Excluding Imran Khan is cowardly and wrong
Oxford University has made a serious mistake
Oxford University has put forward 38 candidates to be its next Chancellor. But it has not found space for Imran Khan, the former prime minister of a Commonwealth nation who is also a political prisoner suffering terrible human rights abuses at the hands of a military regime.
Some of the 38 candidates are distinguished public figures, including Lords Mandelson and Hague. Some are not. I don’t want to write that every Tom, Dick and Harry is on the list but — no, sod it, every Tanya, Dominic and Hasanat really does seem to be on the list.
Past Chancellors of Oxford have included Cromwell, Clarendon, Wellington and Salisbury. The last three holders have been Harold Macmillan, Roy Jenkins and Chris Patten. To exclude a global figure like Khan is extraordinary.

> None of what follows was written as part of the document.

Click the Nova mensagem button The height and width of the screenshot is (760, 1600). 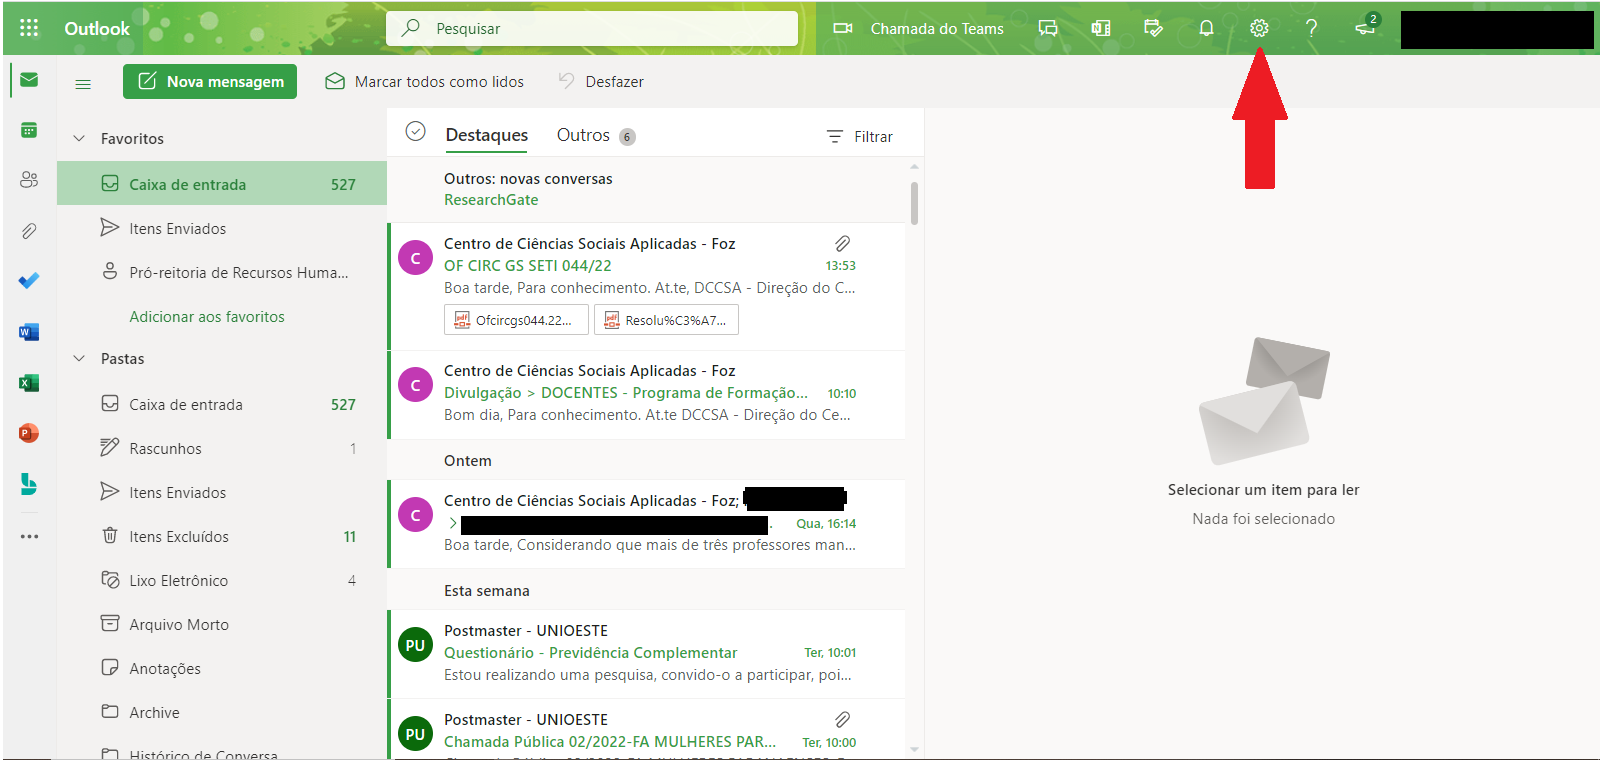[x=210, y=82]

Khan, who studied PPE at Keble College in the early 1970s might have become the first Chancellor from another country, the first Muslim and the first not to be white. Not a bad symbol of Oxford’s transformation into the world’s foremost university.
Most people know that, in 1992, Khan led a team of plucky underdogs to win the Cricket World Cup — Pakistan’s only victory in that contest. What is less well known is that he then devoted himself to public service, building a cancer hospital in 1994 and a university in 2005, both dedicated to serving people who could not afford to pay for private provision.

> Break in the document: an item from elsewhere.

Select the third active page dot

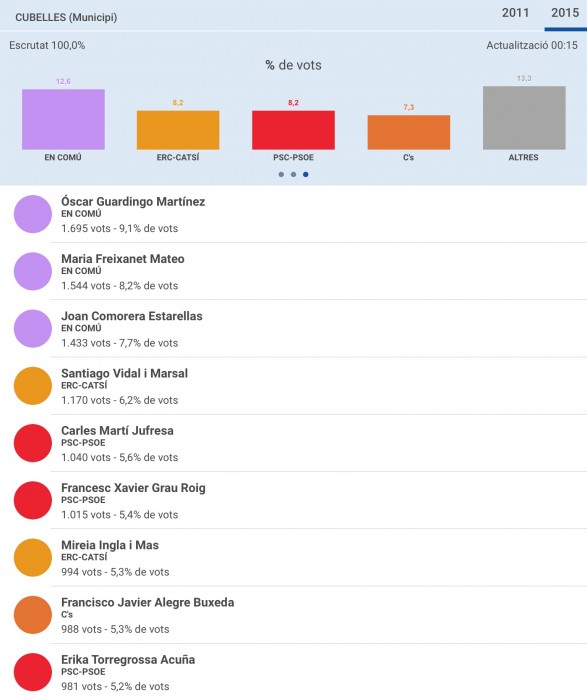[x=306, y=175]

When he went into politics, he did something Pakistan had never known before, building a party that was not regional or clan-based, and that did not rely on deals with local powerbrokers, but was a genuinely popular movement. It took time to build up, and he lost his first elections badly, but he got there in the end without compromising his principles. Among his less widely broadcast achievements as prime minister was an ecological transformation of his country, which included planting a billion trees.
Why was such a man blocked? The rules ban current students and university employees from the contest (Khan is obviously in neither category) as well as elected legislators or candidates, and people who would be judged unfit to serve as charity trustees.
Maybe the authorities fretted that, the moment he was released, Khan would go back into politics. And every indication is that he would win with a landslide — which is precisely why the generals are too scared to let him out.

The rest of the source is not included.